Buradaki can alıcı nokta, sevgi ve savaşın birarada olamayacağı gibi bir önyargı. Bu önyargı bütün inanç sistemlerinde yeralan, sevgi kavramını tamamen ortadan kaldıran, en önemli engel. Düşünün ki ; çevremizdeki insanları koşulsuz olarak sevmeye çalışıyoruz ve yakımızdaki bir kişi bize önemli ölçüde zarar veriyor. Bu huysuz bir akraba ya da sinsi bir meslektaş ya da hitler gibi bir yönetici olabilir ( Herhalde hepimiz bunlardan en az bir tanesi ile yaşamak zorundayız ! ) Peki tam uysal, uyumlu ve sevgi dolu bir kişilik gelişimi sağlamaya çalışırken bu olumsuz kişilik beni engellemez mi ? Çoğu zaman nefretimiz, öfkemiz, stres düzeyimiz günde birkaç defa artıp ; insan sevgisinden zerre bırakmıyor.

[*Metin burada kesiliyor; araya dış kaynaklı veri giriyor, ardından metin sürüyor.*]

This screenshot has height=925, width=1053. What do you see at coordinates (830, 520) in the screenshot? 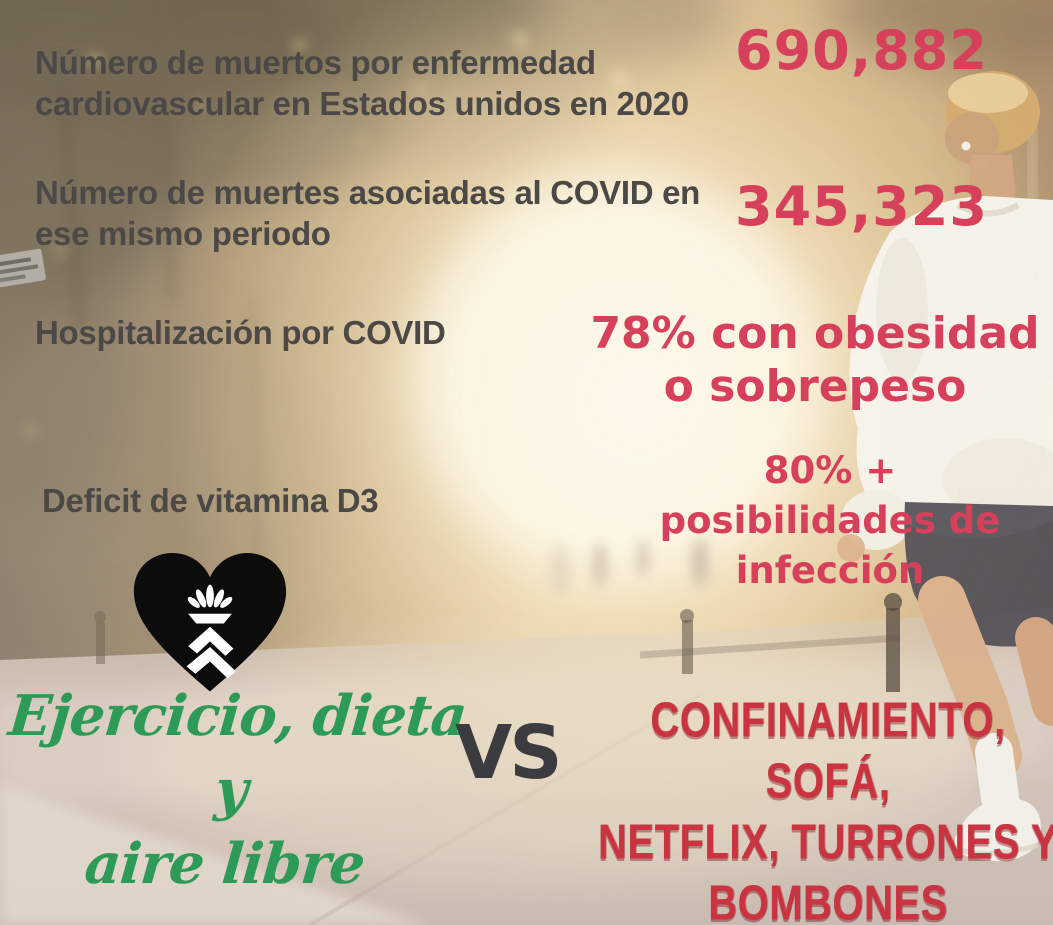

Gerçek ise çok farklı. Savaşmak zorunda kaldığımız en büyük düşmanımızı bile sevmek aslında o kadar da zor değil. İşte bu dinlerdeki ev büyük paradokslardan bir tanesinin çözümü. Sevgi ile savaş zıt anlamlı değil ! "Savaşma seviş" yerine "Savaşırken seviş !" ... Bu ise kendine güvenin sağlayabileceği aslında hiçte zor olmayan birşey. Hiç sevmediğiniz birisini gözünüzün önüne getirin. Size uyguladığı bir baskıyı, size bağırıp çağırdığı, sizi strese soktuğu bir anınızı düşünün. Şimdi sizin ona verdiğinizi tepkileri hatırlamaya çalışın. Bu huysuz olduğundan emin olduğunuz kişiye karşı kendinizden emin miydiniz yoksa kendi haklılığınızdan şüpheye düştünüz mü ? Birçok sefer bu güvensizliği duyuyoruz. Böyle bir durumda ya kendimizi heyecanlı bir şekilde savunmaya çalışıyoruz ya da karşımızdakine "sen de şöylesin, böylesin" şeklinde karşılık vermeye çalışıyoruz. Bazen de kendimizi tutup, çevremizdekilere "Bak bana şöyle böyle yaptı" şeklinde anlatıp haklılığımız konusunda onay almaya çalışıyoruz. Güvensizlik hepimizdeki en büyük eksiklerden biri.

Birde kendimize güvenimizin tam olduğu bir durumu düşünelim. Mutlaka kendimize güvenimizin tam olduğu zamanlarda olmuştur. Bu gibi durumlarda ise soğukkanlılığımızı koruruz. Karşımızdakinin söylediği yersiz ya da asılsız yargılara kısa ve güven dolu cümleler ile karşılık veririz. Hiçbir karşı saldırıya bile gerek duymayız. Belki konuşmamız bittikten 10 dakika sonra ona en ufak bir kızgınlık bile duymuyor oluruz. İşte sonuç ortada, kendimize güvenimizin olduğu durumda hem mücade vermeyi hem de öfkemizi saklamayı hatta sevmeyi becerebiliyoruz.

Kendine güven, insan sevgisinin yolunu açmaktadır. Eğer formül gerçekten de bu kadar basitse, bütün inanç sistemlerinin esasını uygulamamız hiç de zor değil.